## Records from a dataset:
○ ○ ○ ○
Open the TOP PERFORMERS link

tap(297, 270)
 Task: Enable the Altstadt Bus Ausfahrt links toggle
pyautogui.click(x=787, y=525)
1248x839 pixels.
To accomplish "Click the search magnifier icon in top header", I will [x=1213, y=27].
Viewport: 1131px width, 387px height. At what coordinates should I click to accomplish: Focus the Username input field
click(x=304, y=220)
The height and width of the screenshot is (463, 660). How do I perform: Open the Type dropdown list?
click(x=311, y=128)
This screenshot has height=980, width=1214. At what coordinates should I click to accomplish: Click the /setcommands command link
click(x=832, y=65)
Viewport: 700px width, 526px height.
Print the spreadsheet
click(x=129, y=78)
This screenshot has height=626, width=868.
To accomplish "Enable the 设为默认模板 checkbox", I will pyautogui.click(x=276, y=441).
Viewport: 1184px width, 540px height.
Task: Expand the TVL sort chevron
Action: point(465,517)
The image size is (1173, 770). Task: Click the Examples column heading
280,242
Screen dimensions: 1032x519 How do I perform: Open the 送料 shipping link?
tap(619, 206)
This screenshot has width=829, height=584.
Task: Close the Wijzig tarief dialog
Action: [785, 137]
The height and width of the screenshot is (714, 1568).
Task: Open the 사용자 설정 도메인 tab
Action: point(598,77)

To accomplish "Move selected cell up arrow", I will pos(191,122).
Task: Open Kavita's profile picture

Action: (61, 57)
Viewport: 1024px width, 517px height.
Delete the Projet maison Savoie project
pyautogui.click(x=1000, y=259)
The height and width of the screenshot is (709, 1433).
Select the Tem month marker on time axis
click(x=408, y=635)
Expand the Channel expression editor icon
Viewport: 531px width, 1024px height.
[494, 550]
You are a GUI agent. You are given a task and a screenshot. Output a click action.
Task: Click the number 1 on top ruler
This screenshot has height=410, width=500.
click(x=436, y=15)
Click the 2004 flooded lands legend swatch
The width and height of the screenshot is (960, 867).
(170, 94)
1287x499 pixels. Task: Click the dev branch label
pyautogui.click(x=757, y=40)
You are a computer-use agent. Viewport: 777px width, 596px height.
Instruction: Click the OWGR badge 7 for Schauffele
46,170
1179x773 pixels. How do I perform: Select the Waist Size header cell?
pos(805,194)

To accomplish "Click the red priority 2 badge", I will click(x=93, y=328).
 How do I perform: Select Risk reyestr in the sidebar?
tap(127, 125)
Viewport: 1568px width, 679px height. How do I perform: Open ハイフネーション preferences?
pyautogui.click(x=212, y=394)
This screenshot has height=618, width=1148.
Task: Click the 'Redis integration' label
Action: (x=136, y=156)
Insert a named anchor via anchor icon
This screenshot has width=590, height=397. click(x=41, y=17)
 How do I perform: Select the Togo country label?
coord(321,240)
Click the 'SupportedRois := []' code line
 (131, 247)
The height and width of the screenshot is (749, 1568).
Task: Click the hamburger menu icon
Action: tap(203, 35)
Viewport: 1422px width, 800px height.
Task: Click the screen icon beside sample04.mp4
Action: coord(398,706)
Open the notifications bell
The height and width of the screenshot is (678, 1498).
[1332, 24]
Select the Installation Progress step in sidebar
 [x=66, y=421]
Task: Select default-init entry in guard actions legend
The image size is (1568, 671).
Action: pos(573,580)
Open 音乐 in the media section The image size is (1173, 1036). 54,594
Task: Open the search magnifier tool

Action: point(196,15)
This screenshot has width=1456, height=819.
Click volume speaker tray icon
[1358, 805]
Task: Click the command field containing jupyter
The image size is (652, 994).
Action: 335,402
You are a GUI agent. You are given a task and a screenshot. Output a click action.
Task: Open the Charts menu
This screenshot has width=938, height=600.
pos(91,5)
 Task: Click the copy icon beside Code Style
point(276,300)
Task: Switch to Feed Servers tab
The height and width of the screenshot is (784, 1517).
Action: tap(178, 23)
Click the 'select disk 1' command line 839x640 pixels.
○ ○ ○ ○
## STATED PROBLEM:
Render every line of the records above as a Markdown table with the columns Row and Line. Put a sequential row number in Row, put the line's text in Line, and omit blank lines.

## OUTPUT FOR THIS TASK:
| Row | Line |
|---|---|
| 1 | Open the TOP PERFORMERS link |
| 2 | tap(297, 270) |
| 3 |  Task: Enable the Altstadt Bus Ausfahrt links toggle |
| 4 | pyautogui.click(x=787, y=525) |
| 5 | 1248x839 pixels. |
| 6 | To accomplish "Click the search magnifier icon in top header", I will [x=1213, y=27]. |
| 7 | Viewport: 1131px width, 387px height. At what coordinates should I click to accomplish: Focus the Username input field |
| 8 | click(x=304, y=220) |
| 9 | The height and width of the screenshot is (463, 660). How do I perform: Open the Type dropdown list? |
| 10 | click(x=311, y=128) |
| 11 | This screenshot has height=980, width=1214. At what coordinates should I click to accomplish: Click the /setcommands command link |
| 12 | click(x=832, y=65) |
| 13 | Viewport: 700px width, 526px height. |
| 14 | Print the spreadsheet |
| 15 | click(x=129, y=78) |
| 16 | This screenshot has height=626, width=868. |
| 17 | To accomplish "Enable the 设为默认模板 checkbox", I will pyautogui.click(x=276, y=441). |
| 18 | Viewport: 1184px width, 540px height. |
| 19 | Task: Expand the TVL sort chevron |
| 20 | Action: point(465,517) |
| 21 | The image size is (1173, 770). Task: Click the Examples column heading |
| 22 | 280,242 |
| 23 | Screen dimensions: 1032x519 How do I perform: Open the 送料 shipping link? |
| 24 | tap(619, 206) |
| 25 | This screenshot has width=829, height=584. |
| 26 | Task: Close the Wijzig tarief dialog |
| 27 | Action: [785, 137] |
| 28 | The height and width of the screenshot is (714, 1568). |
| 29 | Task: Open the 사용자 설정 도메인 tab |
| 30 | Action: point(598,77) |
| 31 | To accomplish "Move selected cell up arrow", I will pos(191,122). |
| 32 | Task: Open Kavita's profile picture |
| 33 | Action: (61, 57) |
| 34 | Viewport: 1024px width, 517px height. |
| 35 | Delete the Projet maison Savoie project |
| 36 | pyautogui.click(x=1000, y=259) |
| 37 | The height and width of the screenshot is (709, 1433). |
| 38 | Select the Tem month marker on time axis |
| 39 | click(x=408, y=635) |
| 40 | Expand the Channel expression editor icon |
| 41 | Viewport: 531px width, 1024px height. |
| 42 | [494, 550] |
| 43 | You are a GUI agent. You are given a task and a screenshot. Output a click action. |
| 44 | Task: Click the number 1 on top ruler |
| 45 | This screenshot has height=410, width=500. |
| 46 | click(x=436, y=15) |
| 47 | Click the 2004 flooded lands legend swatch |
| 48 | The width and height of the screenshot is (960, 867). |
| 49 | (170, 94) |
| 50 | 1287x499 pixels. Task: Click the dev branch label |
| 51 | pyautogui.click(x=757, y=40) |
| 52 | You are a computer-use agent. Viewport: 777px width, 596px height. |
| 53 | Instruction: Click the OWGR badge 7 for Schauffele |
| 54 | 46,170 |
| 55 | 1179x773 pixels. How do I perform: Select the Waist Size header cell? |
| 56 | pos(805,194) |
| 57 | To accomplish "Click the red priority 2 badge", I will click(x=93, y=328). |
| 58 |  How do I perform: Select Risk reyestr in the sidebar? |
| 59 | tap(127, 125) |
| 60 | Viewport: 1568px width, 679px height. How do I perform: Open ハイフネーション preferences? |
| 61 | pyautogui.click(x=212, y=394) |
| 62 | This screenshot has height=618, width=1148. |
| 63 | Task: Click the 'Redis integration' label |
| 64 | Action: (x=136, y=156) |
| 65 | Insert a named anchor via anchor icon |
| 66 | This screenshot has width=590, height=397. click(x=41, y=17) |
| 67 |  How do I perform: Select the Togo country label? |
| 68 | coord(321,240) |
| 69 | Click the 'SupportedRois := []' code line |
| 70 |  (131, 247) |
| 71 | The height and width of the screenshot is (749, 1568). |
| 72 | Task: Click the hamburger menu icon |
| 73 | Action: tap(203, 35) |
| 74 | Viewport: 1422px width, 800px height. |
| 75 | Task: Click the screen icon beside sample04.mp4 |
| 76 | Action: coord(398,706) |
| 77 | Open the notifications bell |
| 78 | The height and width of the screenshot is (678, 1498). |
| 79 | [1332, 24] |
| 80 | Select the Installation Progress step in sidebar |
| 81 |  [x=66, y=421] |
| 82 | Task: Select default-init entry in guard actions legend |
| 83 | The image size is (1568, 671). |
| 84 | Action: pos(573,580) |
| 85 | Open 音乐 in the media section The image size is (1173, 1036). 54,594 |
| 86 | Task: Open the search magnifier tool |
| 87 | Action: point(196,15) |
| 88 | This screenshot has width=1456, height=819. |
| 89 | Click volume speaker tray icon |
| 90 | [1358, 805] |
| 91 | Task: Click the command field containing jupyter |
| 92 | The image size is (652, 994). |
| 93 | Action: 335,402 |
| 94 | You are a GUI agent. You are given a task and a screenshot. Output a click action. |
| 95 | Task: Open the Charts menu |
| 96 | This screenshot has width=938, height=600. |
| 97 | pos(91,5) |
| 98 |  Task: Click the copy icon beside Code Style |
| 99 | point(276,300) |
| 100 | Task: Switch to Feed Servers tab |
| 101 | The height and width of the screenshot is (784, 1517). |
| 102 | Action: tap(178, 23) |
| 103 | Click the 'select disk 1' command line 839x640 pixels. |